- FMI e Banco Mundial retomam relações com a Venezuela após reconhecimento de Delcy Rodríguez como líder interina.
- Retomada encerra rompimento de sete anos, iniciado em 2019, quando o FMI reconheceu a oposição como governo legítimo.
- FMI informou ter consultado membros e, pela maioria, começou negociações com o governo sob Rodríguez; o Banco Mundial seguiu o FMI.
- Rodríguez disse que a Venezuela retoma a representação na organização e que direitos no grupo estão sendo normalizados; pode haver coleta de dados econômicos e apoio financeiro, se solicitado.

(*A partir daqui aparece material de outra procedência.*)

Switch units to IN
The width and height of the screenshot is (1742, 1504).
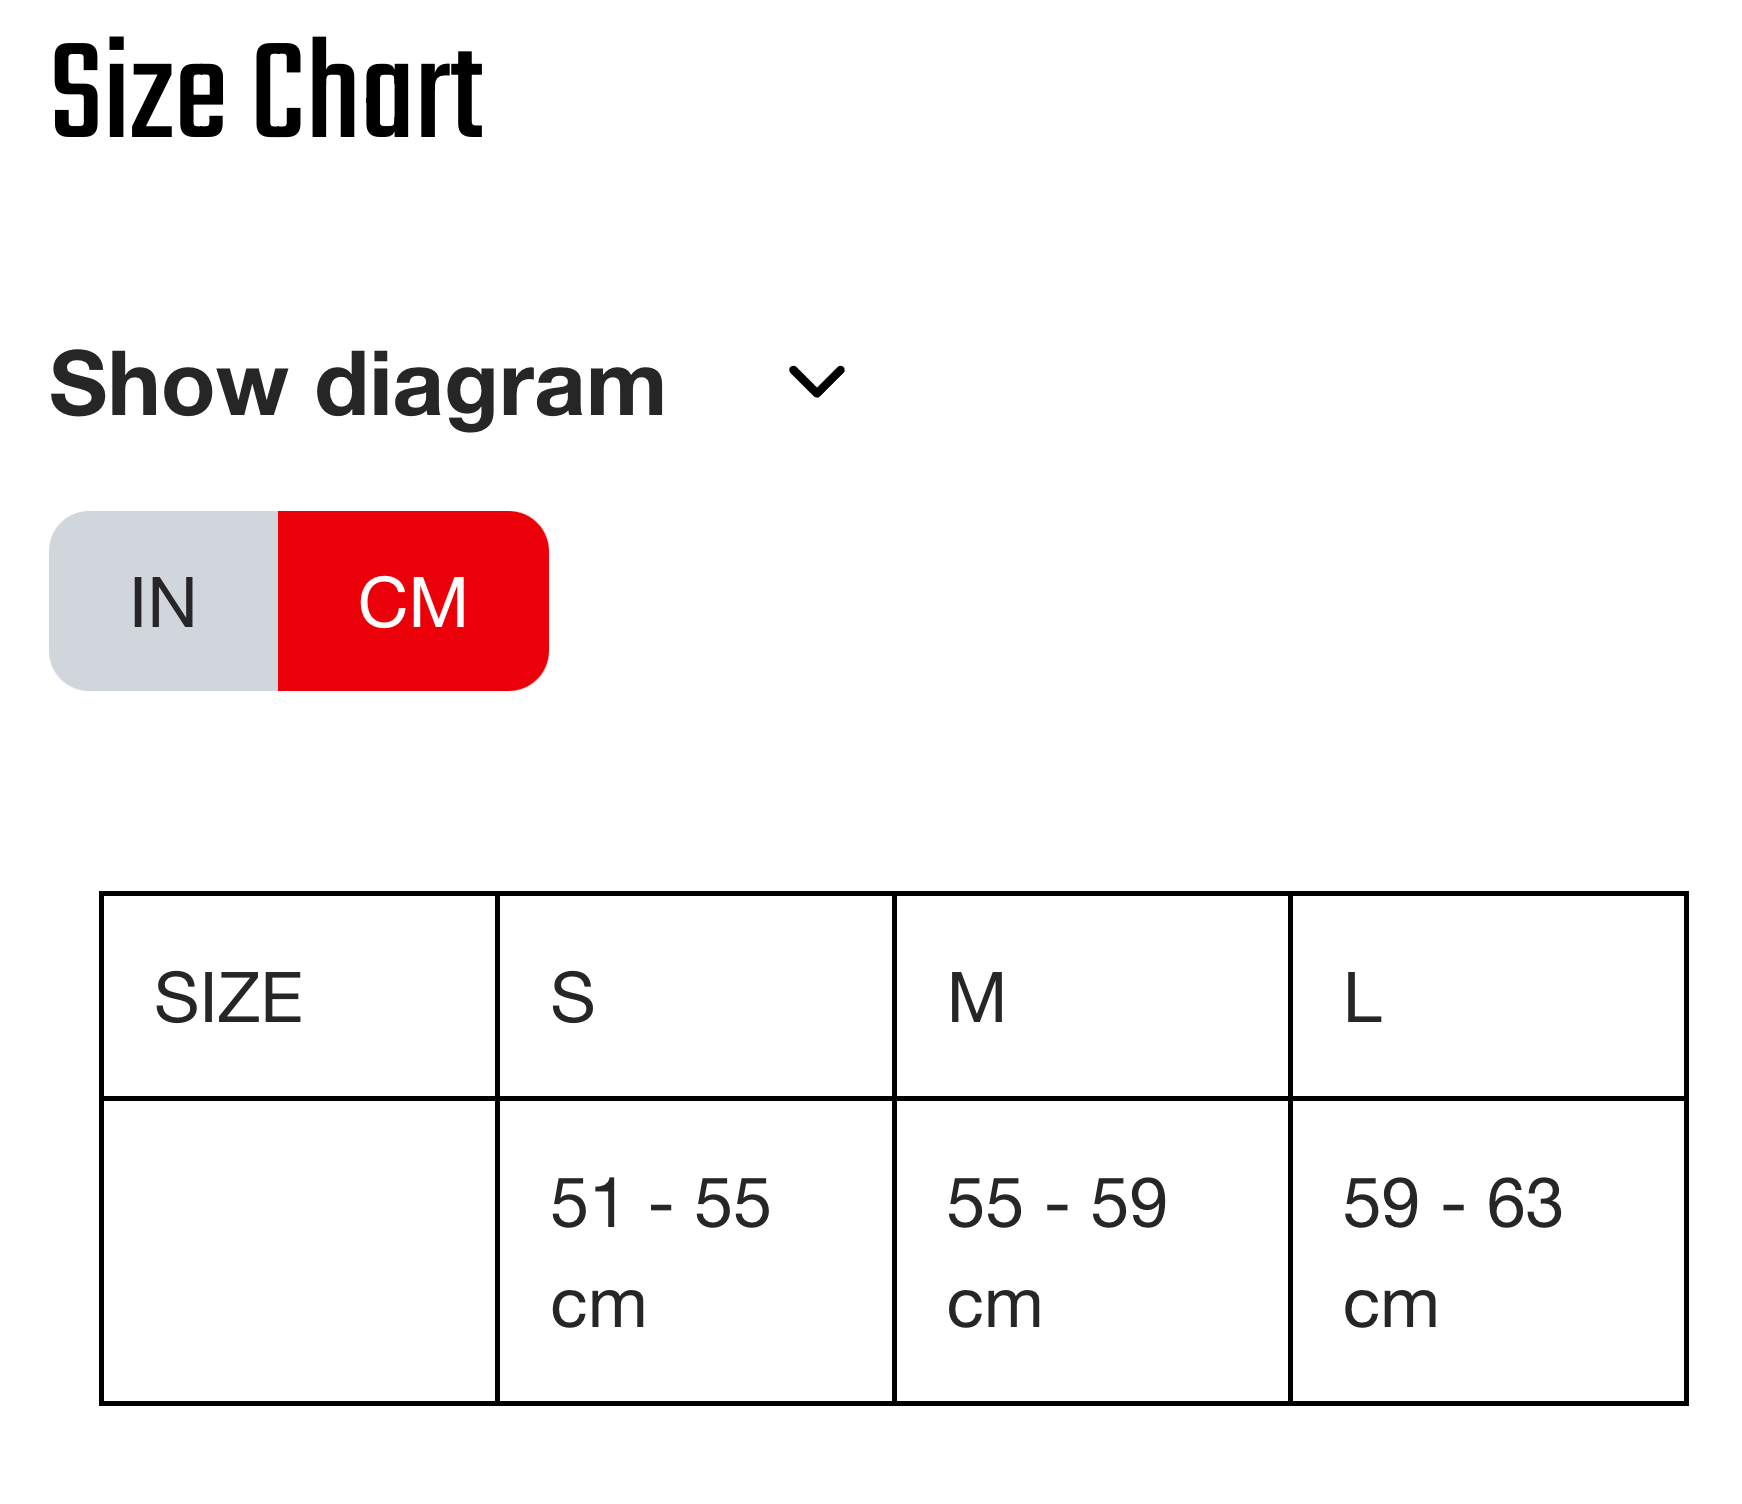[163, 602]
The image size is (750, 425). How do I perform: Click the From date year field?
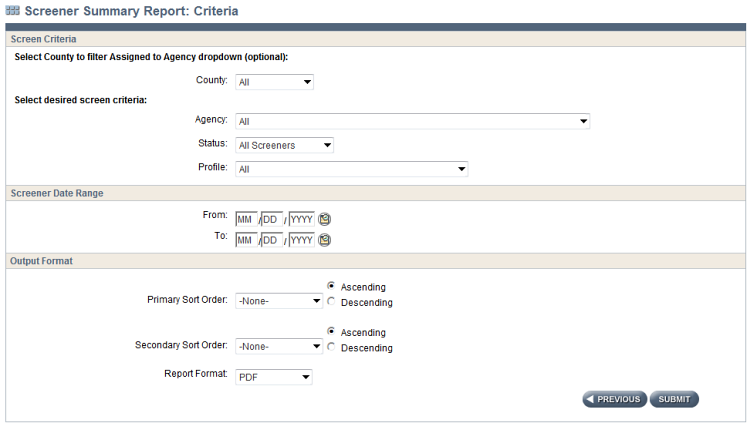coord(302,219)
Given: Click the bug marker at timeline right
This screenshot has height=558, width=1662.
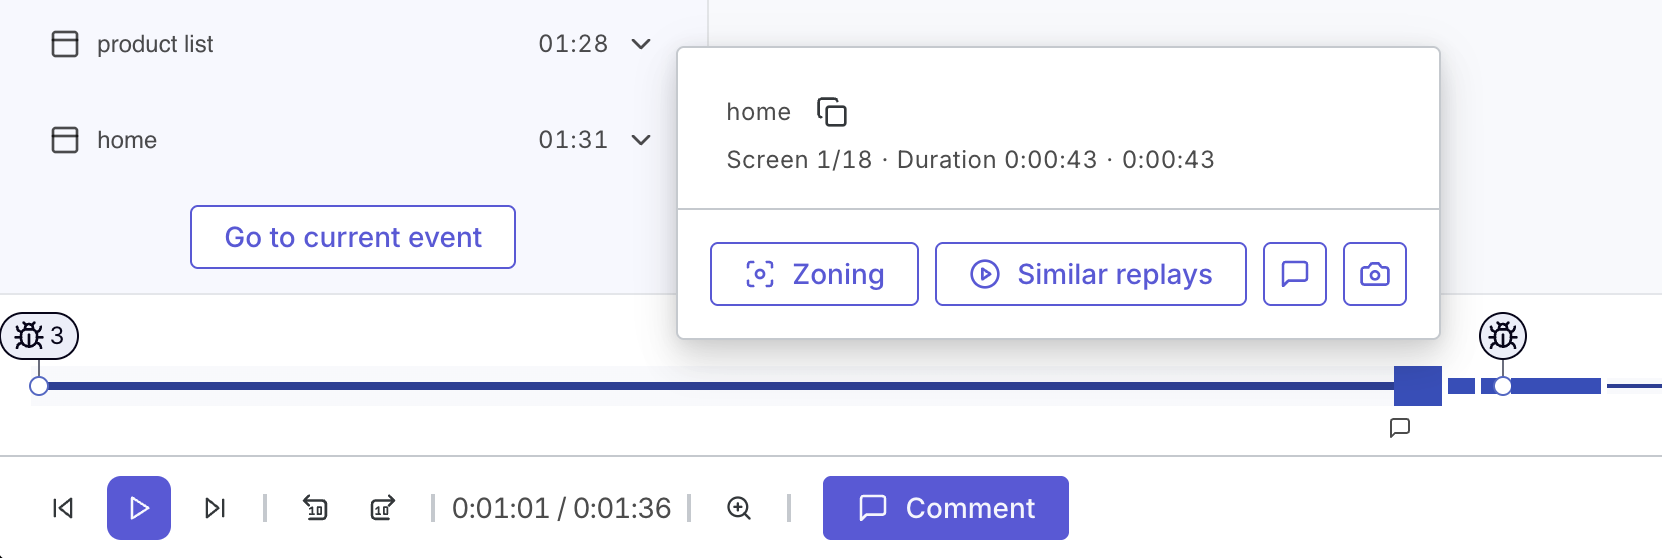Looking at the screenshot, I should click(x=1503, y=336).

- Nos EUA, foram aliviadas sanções ao Banco Central venezuelano; autoridades americanas sinalizam desejo de reintegrar a Venezuela para facilitar investimentos, principalmente no setor de energia.

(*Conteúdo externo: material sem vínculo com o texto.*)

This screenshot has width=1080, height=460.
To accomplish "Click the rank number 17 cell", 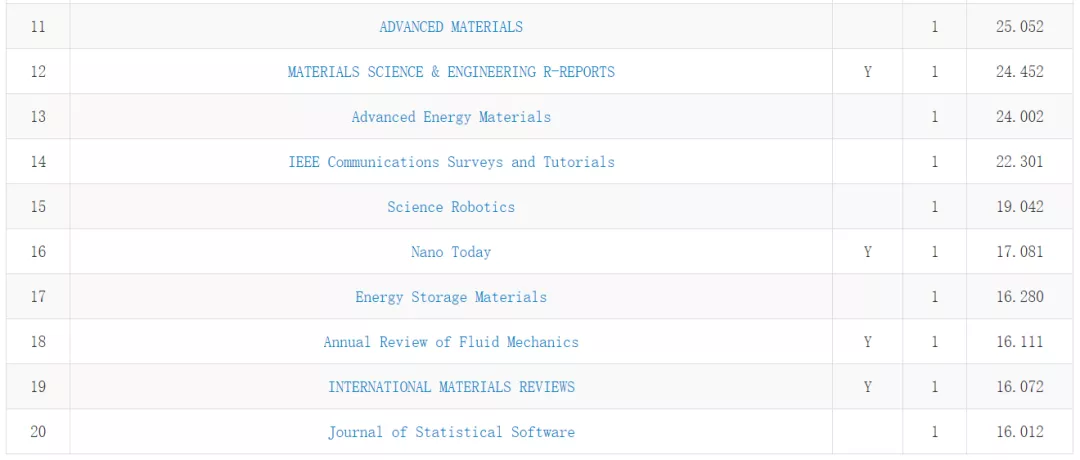I will point(38,297).
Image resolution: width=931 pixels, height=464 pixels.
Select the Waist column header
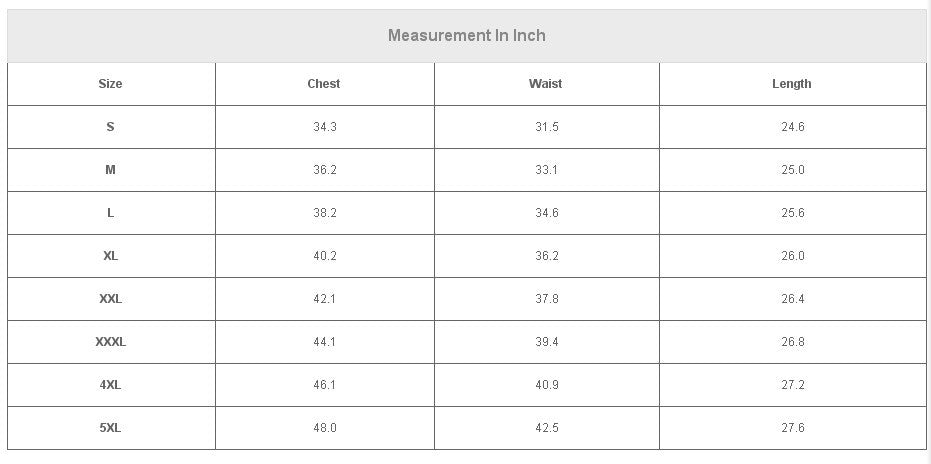pos(546,84)
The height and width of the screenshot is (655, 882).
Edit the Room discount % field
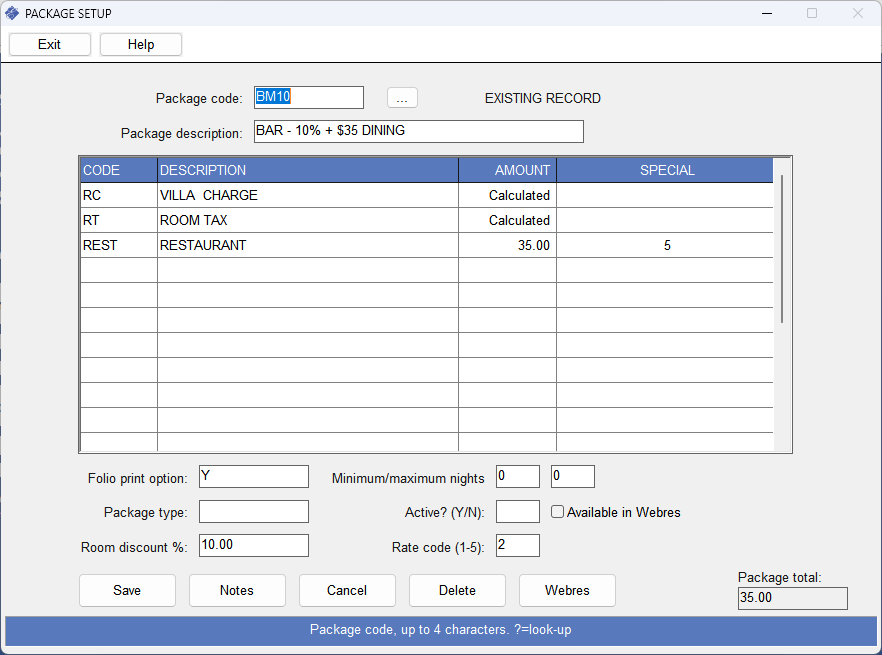click(x=254, y=545)
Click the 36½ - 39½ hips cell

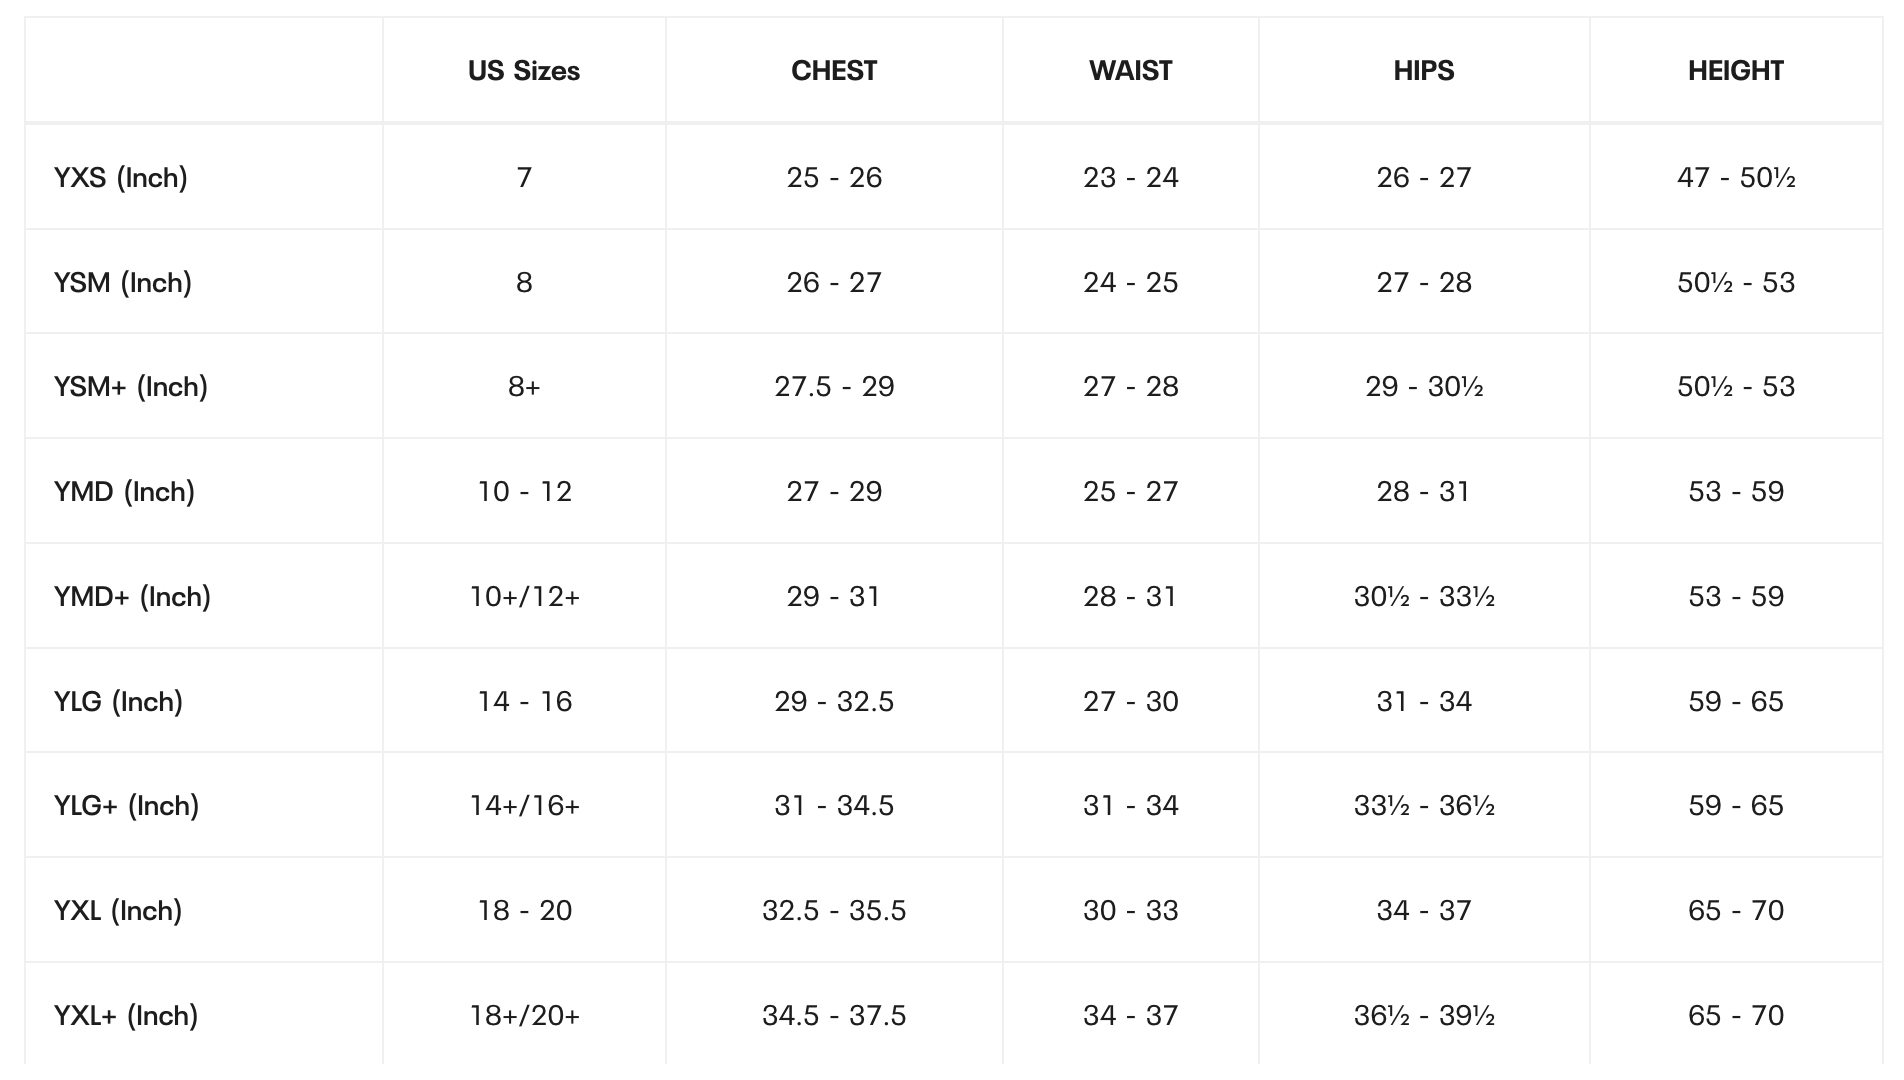1423,1016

O FMI e o Banco Mundial retomaram o reconhecimento institucional da Venezuela, encerrando um rompimento de sete anos. A mudança ocorreu após o FMI consultar seus membros e, segundo o órgão, verificar apoio para que Delcy Rodríguez seja a líder com legitimidade reconhecida pela instituição.
O Banco Mundial seguiu o mesmo caminho, declarando que retomava negociações com o governo venezuelano sob a administração de Rodríguez. A Venezuela é membro do Banco Mundial desde 1946; o último empréstimo datava de 2005.

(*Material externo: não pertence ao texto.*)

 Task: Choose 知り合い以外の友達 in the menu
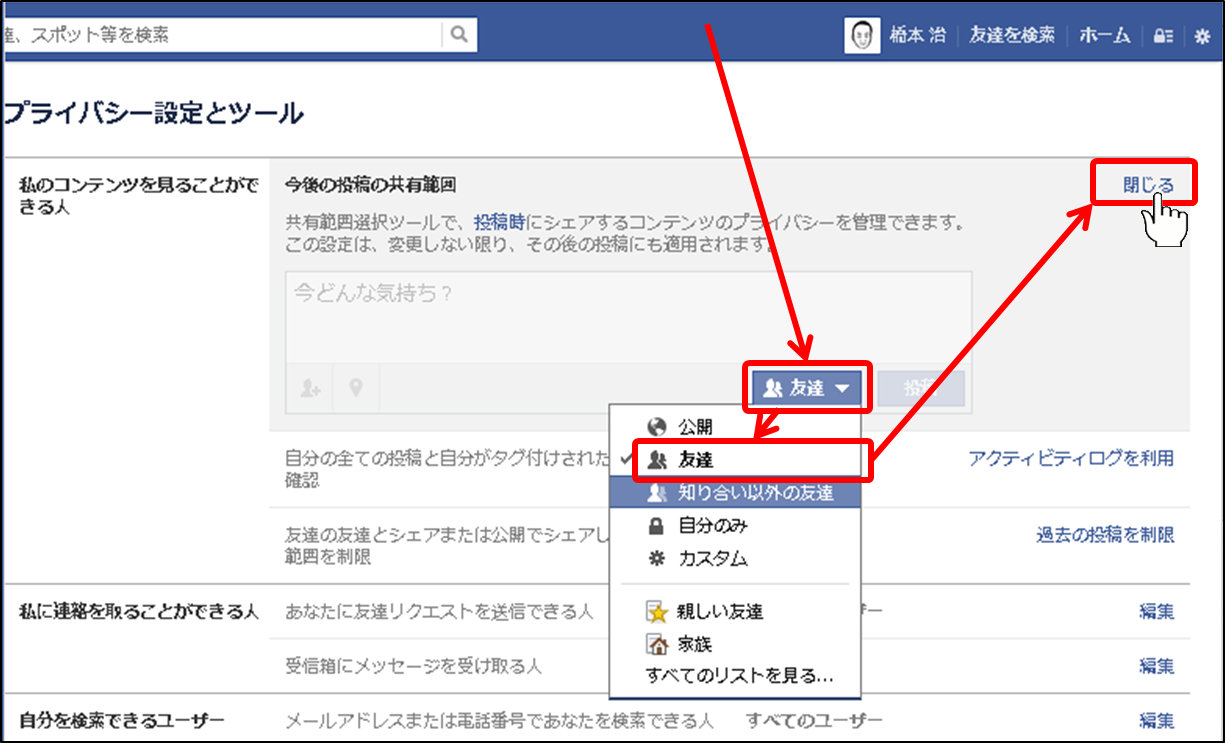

Delcy Rodríguez, que era vice-presidente até janeiro, tornou-se presidente interina após a captura de Nicolás Maduro em uma operação dos EUA. Ela afirmou que a Venezuela retorna à representação na estrutura internacional e que os processos de direitos no âmbito da organização estão sendo normalizados.
As decisões foram anunciadas durante as Reuniões de Primavera do FMI e do Banco Mundial em Washington. O reconhecimento institucional facilita a coleta de dados econômicos e a oferta de apoio financeiro, caso haja solicitação venezuelana.
Para analistas, o passo pode sinalizar maior previsibilidade para investidores, ao indicar que o país pode se tornar mais aberto a fluxos de capital externos, incluindo no setor de energia. Em Washington, autoridades também pressionaram por maior engajamento com Rodríguez.
Horas depois, os EUA anunciaram normas de alívio de sanções ao Banco Central da Venezuela. O objetivo é facilitar a reinserção financeira e a normalização de relações, segundo autoridades do Tesouro americano.
O cenário ocorre em meio a avanços diplomáticos, com Caracas retomando relações com Washington e aceitando condições para investimento externo em petróleo e mineração, anunciadas em leis venezuelanas recentes. As mudanças ocorrem no contexto das reformas econômicas acordadas.
Entre economistas, o reconhecimento institucional é visto como um passo relevante para atrair investimentos estrangeiros diretos, desde que haja continuidade de reformas e clareza regulatória, segundo especialistas ouvidos pela agência de notícias.